[[ Information supplied, beginning ]]

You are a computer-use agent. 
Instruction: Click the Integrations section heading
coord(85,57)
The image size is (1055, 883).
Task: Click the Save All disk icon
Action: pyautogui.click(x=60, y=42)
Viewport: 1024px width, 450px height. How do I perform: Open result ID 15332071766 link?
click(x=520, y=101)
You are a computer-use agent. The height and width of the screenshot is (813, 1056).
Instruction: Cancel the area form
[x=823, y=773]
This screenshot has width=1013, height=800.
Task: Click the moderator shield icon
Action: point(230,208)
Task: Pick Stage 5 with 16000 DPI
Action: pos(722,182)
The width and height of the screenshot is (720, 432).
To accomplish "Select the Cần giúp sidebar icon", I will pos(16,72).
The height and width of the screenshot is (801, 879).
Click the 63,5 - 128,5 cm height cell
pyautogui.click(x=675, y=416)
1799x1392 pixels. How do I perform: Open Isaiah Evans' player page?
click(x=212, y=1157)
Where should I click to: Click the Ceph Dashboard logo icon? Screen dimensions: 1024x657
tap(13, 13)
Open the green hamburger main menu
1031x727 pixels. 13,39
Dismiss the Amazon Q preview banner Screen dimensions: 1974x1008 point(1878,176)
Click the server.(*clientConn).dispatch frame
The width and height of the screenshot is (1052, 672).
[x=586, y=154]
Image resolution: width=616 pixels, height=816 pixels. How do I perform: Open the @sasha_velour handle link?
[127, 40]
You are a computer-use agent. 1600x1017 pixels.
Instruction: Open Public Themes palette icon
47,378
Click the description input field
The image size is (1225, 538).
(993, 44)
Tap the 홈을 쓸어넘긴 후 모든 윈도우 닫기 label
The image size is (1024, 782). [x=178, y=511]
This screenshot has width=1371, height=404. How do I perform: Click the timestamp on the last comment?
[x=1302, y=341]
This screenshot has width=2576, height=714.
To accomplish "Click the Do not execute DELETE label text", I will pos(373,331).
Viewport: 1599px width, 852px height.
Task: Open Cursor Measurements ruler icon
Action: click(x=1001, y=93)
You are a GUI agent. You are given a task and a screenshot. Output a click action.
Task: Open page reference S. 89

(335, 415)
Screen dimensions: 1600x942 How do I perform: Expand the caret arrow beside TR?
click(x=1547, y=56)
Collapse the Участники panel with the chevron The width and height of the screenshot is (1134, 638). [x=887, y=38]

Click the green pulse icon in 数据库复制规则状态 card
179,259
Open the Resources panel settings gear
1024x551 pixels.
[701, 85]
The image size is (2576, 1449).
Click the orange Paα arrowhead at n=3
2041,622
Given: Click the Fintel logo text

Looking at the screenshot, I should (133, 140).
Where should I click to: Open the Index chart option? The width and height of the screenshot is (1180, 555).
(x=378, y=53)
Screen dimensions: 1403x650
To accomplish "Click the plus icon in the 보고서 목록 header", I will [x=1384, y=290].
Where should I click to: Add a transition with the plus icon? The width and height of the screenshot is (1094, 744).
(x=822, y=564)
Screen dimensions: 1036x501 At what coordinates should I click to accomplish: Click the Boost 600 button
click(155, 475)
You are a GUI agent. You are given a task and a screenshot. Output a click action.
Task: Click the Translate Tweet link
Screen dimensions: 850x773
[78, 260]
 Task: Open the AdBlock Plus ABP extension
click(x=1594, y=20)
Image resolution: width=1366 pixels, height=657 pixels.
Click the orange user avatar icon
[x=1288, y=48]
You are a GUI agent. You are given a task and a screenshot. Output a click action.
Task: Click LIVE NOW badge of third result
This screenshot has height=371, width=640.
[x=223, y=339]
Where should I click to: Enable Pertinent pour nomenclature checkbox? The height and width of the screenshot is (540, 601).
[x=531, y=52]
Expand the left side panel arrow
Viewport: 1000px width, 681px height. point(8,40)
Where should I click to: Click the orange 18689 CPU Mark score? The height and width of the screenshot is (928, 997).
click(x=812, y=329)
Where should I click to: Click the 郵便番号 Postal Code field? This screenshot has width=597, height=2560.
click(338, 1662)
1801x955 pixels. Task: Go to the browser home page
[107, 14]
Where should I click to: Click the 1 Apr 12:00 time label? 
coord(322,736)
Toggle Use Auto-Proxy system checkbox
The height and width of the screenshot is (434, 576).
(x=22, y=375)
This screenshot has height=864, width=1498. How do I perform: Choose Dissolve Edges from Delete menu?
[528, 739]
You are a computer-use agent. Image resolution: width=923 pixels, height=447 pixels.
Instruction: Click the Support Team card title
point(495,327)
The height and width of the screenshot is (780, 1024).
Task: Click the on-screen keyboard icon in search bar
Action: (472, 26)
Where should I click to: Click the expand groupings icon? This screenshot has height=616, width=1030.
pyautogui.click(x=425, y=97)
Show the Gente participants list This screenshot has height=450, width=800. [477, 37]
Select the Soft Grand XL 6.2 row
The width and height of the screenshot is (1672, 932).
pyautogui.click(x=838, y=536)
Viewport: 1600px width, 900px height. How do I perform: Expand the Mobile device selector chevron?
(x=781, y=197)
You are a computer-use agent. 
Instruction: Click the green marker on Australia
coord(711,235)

[[ Information supplied, end ]]

- Aim of the exercise -
Copy each line of the data above exactly as it appears.

- Written response -
You are a computer-use agent. 
Instruction: Click the Integrations section heading
coord(85,57)
The image size is (1055, 883).
Task: Click the Save All disk icon
Action: pyautogui.click(x=60, y=42)
Viewport: 1024px width, 450px height. How do I perform: Open result ID 15332071766 link?
click(x=520, y=101)
You are a computer-use agent. The height and width of the screenshot is (813, 1056).
Instruction: Cancel the area form
[x=823, y=773]
This screenshot has width=1013, height=800.
Task: Click the moderator shield icon
Action: point(230,208)
Task: Pick Stage 5 with 16000 DPI
Action: pos(722,182)
The width and height of the screenshot is (720, 432).
To accomplish "Select the Cần giúp sidebar icon", I will pos(16,72).
The height and width of the screenshot is (801, 879).
Click the 63,5 - 128,5 cm height cell
pyautogui.click(x=675, y=416)
1799x1392 pixels. How do I perform: Open Isaiah Evans' player page?
click(x=212, y=1157)
Where should I click to: Click the Ceph Dashboard logo icon? Screen dimensions: 1024x657
tap(13, 13)
Open the green hamburger main menu
1031x727 pixels. 13,39
Dismiss the Amazon Q preview banner Screen dimensions: 1974x1008 point(1878,176)
Click the server.(*clientConn).dispatch frame
The width and height of the screenshot is (1052, 672).
[x=586, y=154]
Image resolution: width=616 pixels, height=816 pixels. How do I perform: Open the @sasha_velour handle link?
[127, 40]
You are a computer-use agent. 1600x1017 pixels.
Instruction: Open Public Themes palette icon
47,378
Click the description input field
The image size is (1225, 538).
(993, 44)
Tap the 홈을 쓸어넘긴 후 모든 윈도우 닫기 label
The image size is (1024, 782). [x=178, y=511]
This screenshot has width=1371, height=404. How do I perform: Click the timestamp on the last comment?
[x=1302, y=341]
This screenshot has width=2576, height=714.
To accomplish "Click the Do not execute DELETE label text", I will pos(373,331).
Viewport: 1599px width, 852px height.
Task: Open Cursor Measurements ruler icon
Action: click(x=1001, y=93)
You are a GUI agent. You are given a task and a screenshot. Output a click action.
Task: Open page reference S. 89

(335, 415)
Screen dimensions: 1600x942 How do I perform: Expand the caret arrow beside TR?
click(x=1547, y=56)
Collapse the Участники panel with the chevron The width and height of the screenshot is (1134, 638). [x=887, y=38]

Click the green pulse icon in 数据库复制规则状态 card
179,259
Open the Resources panel settings gear
1024x551 pixels.
[701, 85]
The image size is (2576, 1449).
Click the orange Paα arrowhead at n=3
2041,622
Given: Click the Fintel logo text

Looking at the screenshot, I should (133, 140).
Where should I click to: Open the Index chart option? The width and height of the screenshot is (1180, 555).
(x=378, y=53)
Screen dimensions: 1403x650
To accomplish "Click the plus icon in the 보고서 목록 header", I will [x=1384, y=290].
Where should I click to: Add a transition with the plus icon? The width and height of the screenshot is (1094, 744).
(x=822, y=564)
Screen dimensions: 1036x501 At what coordinates should I click to accomplish: Click the Boost 600 button
click(155, 475)
You are a GUI agent. You are given a task and a screenshot. Output a click action.
Task: Click the Translate Tweet link
Screen dimensions: 850x773
[78, 260]
 Task: Open the AdBlock Plus ABP extension
click(x=1594, y=20)
Image resolution: width=1366 pixels, height=657 pixels.
Click the orange user avatar icon
[x=1288, y=48]
You are a GUI agent. You are given a task and a screenshot. Output a click action.
Task: Click LIVE NOW badge of third result
This screenshot has height=371, width=640.
[x=223, y=339]
Where should I click to: Enable Pertinent pour nomenclature checkbox? The height and width of the screenshot is (540, 601).
[x=531, y=52]
Expand the left side panel arrow
Viewport: 1000px width, 681px height. point(8,40)
Where should I click to: Click the orange 18689 CPU Mark score? The height and width of the screenshot is (928, 997).
click(x=812, y=329)
Where should I click to: Click the 郵便番号 Postal Code field? This screenshot has width=597, height=2560.
click(338, 1662)
1801x955 pixels. Task: Go to the browser home page
[107, 14]
Where should I click to: Click the 1 Apr 12:00 time label? 
coord(322,736)
Toggle Use Auto-Proxy system checkbox
The height and width of the screenshot is (434, 576).
(x=22, y=375)
This screenshot has height=864, width=1498. How do I perform: Choose Dissolve Edges from Delete menu?
[528, 739]
You are a computer-use agent. Image resolution: width=923 pixels, height=447 pixels.
Instruction: Click the Support Team card title
point(495,327)
The height and width of the screenshot is (780, 1024).
Task: Click the on-screen keyboard icon in search bar
Action: (472, 26)
Where should I click to: Click the expand groupings icon? This screenshot has height=616, width=1030.
pyautogui.click(x=425, y=97)
Show the Gente participants list This screenshot has height=450, width=800. [477, 37]
Select the Soft Grand XL 6.2 row
The width and height of the screenshot is (1672, 932).
pyautogui.click(x=838, y=536)
Viewport: 1600px width, 900px height. How do I perform: Expand the Mobile device selector chevron?
(x=781, y=197)
You are a computer-use agent. 
Instruction: Click the green marker on Australia
coord(711,235)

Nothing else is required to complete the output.